Write out the stretch from the line containing "The height and" through the end of the listing, swapping "Logout link" for "Sign-out link" and keeping all else the same. Omit the pictures.

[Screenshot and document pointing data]
+-------+

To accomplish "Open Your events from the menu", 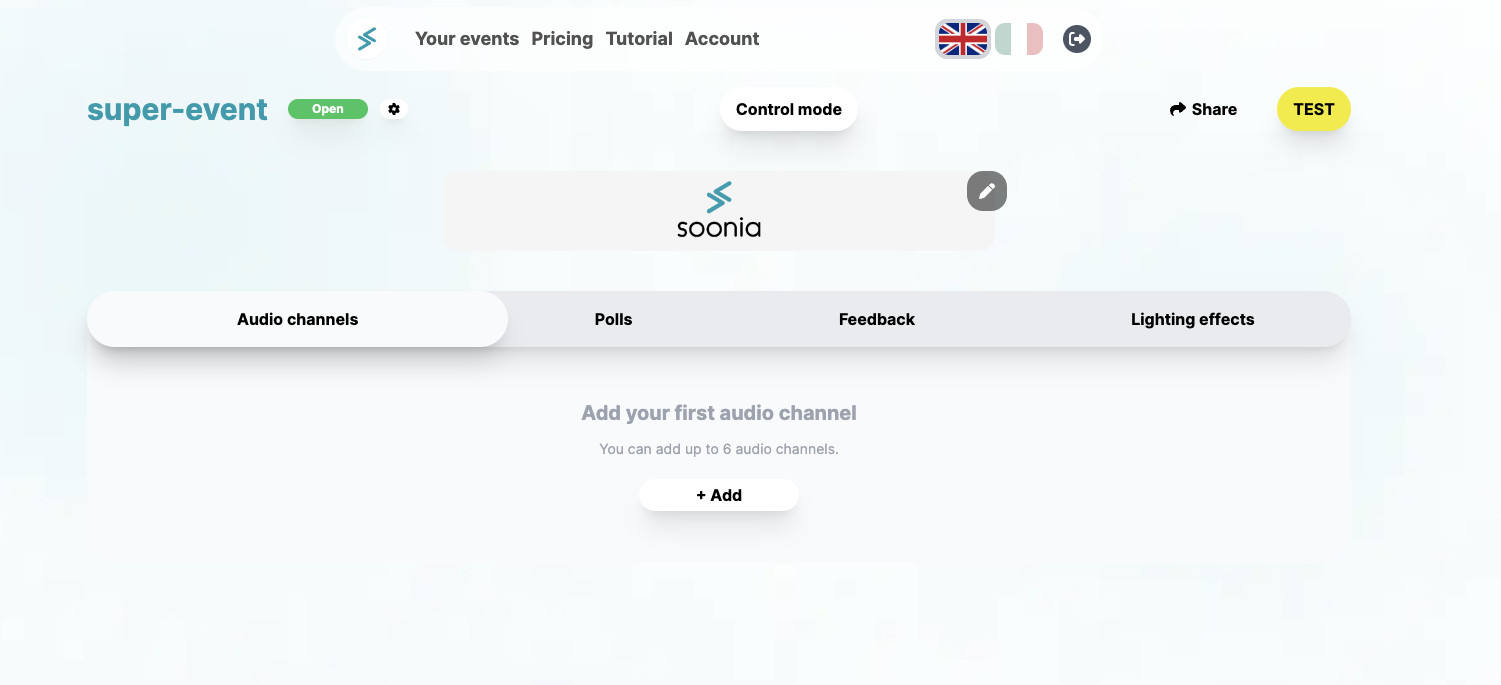I will 467,38.
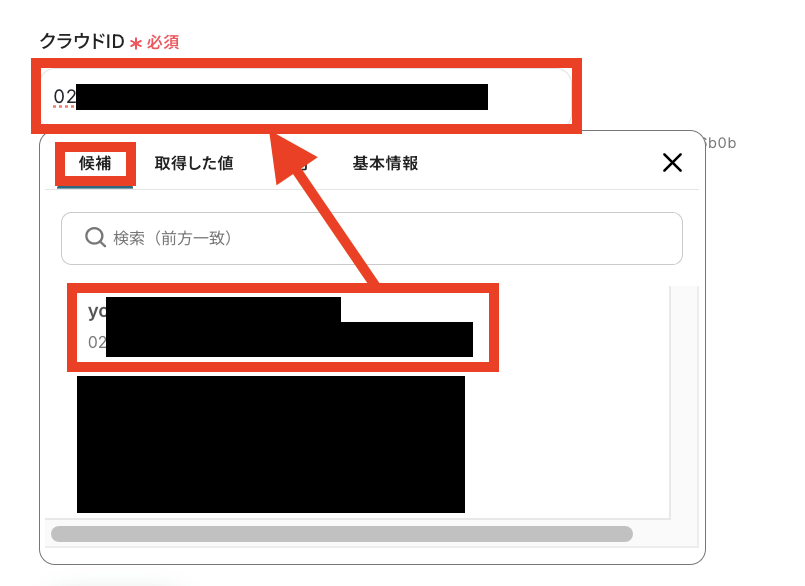Viewport: 805px width, 586px height.
Task: Open the 基本情報 tab
Action: pos(385,163)
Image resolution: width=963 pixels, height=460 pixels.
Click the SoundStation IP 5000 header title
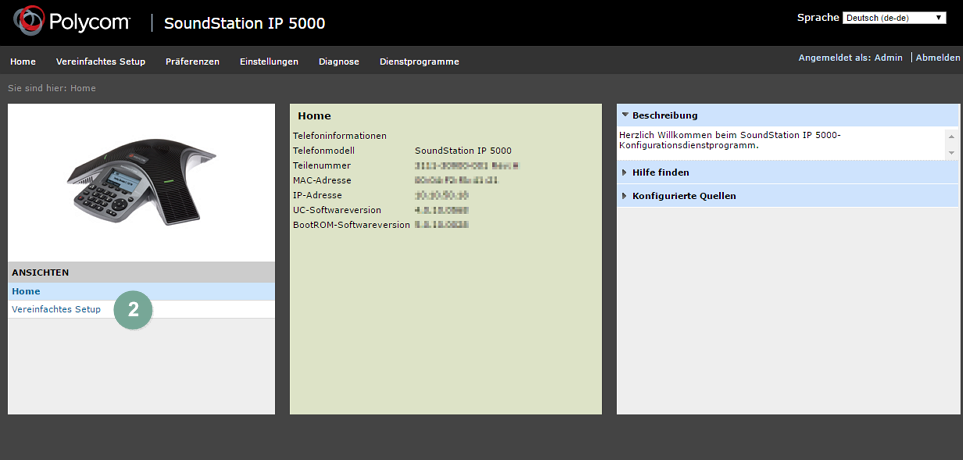[x=244, y=23]
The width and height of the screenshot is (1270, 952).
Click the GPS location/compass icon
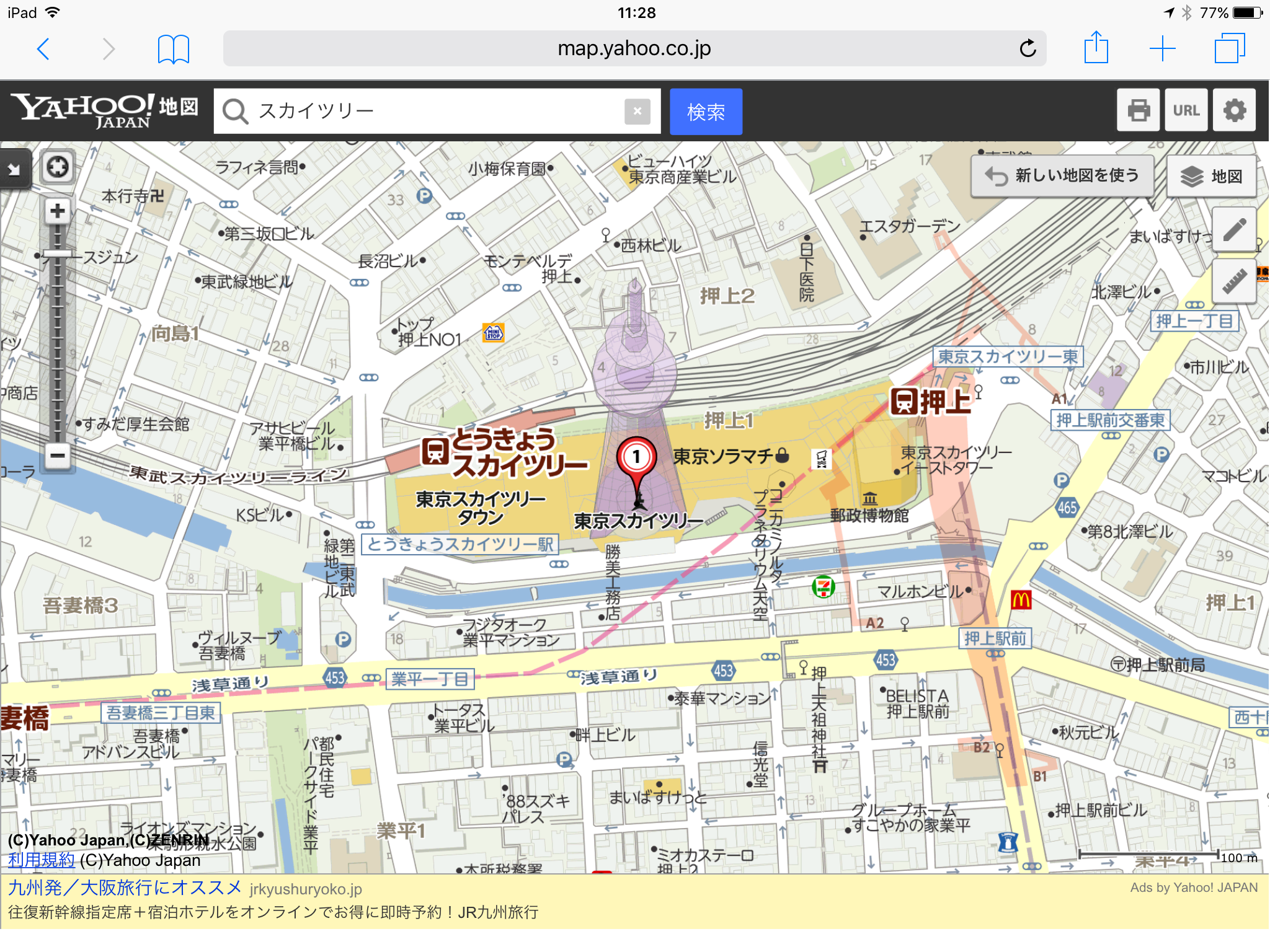click(x=57, y=167)
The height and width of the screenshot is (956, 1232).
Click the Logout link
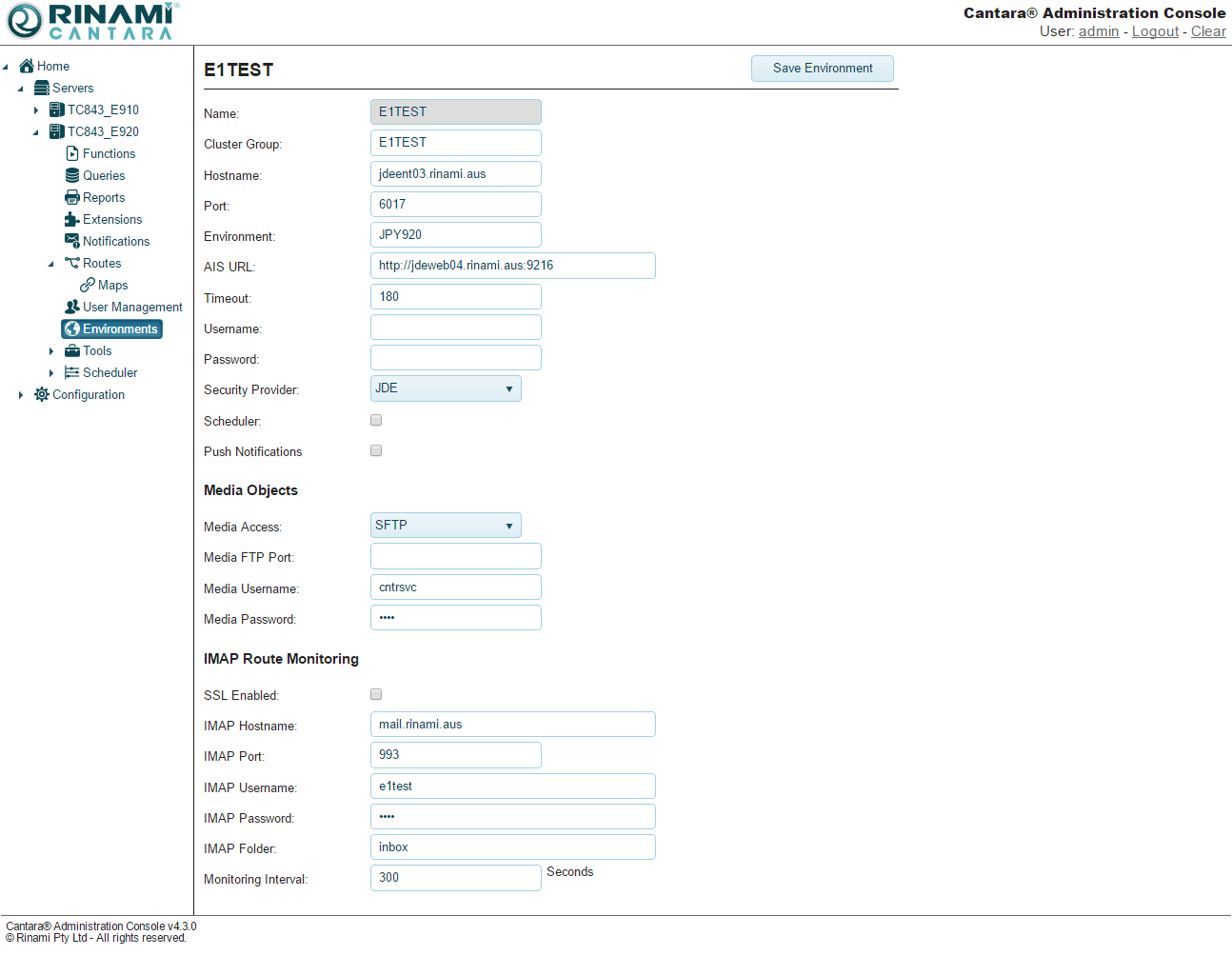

+-------+

● Written reply
The height and width of the screenshot is (956, 1232).
Click the Sign-out link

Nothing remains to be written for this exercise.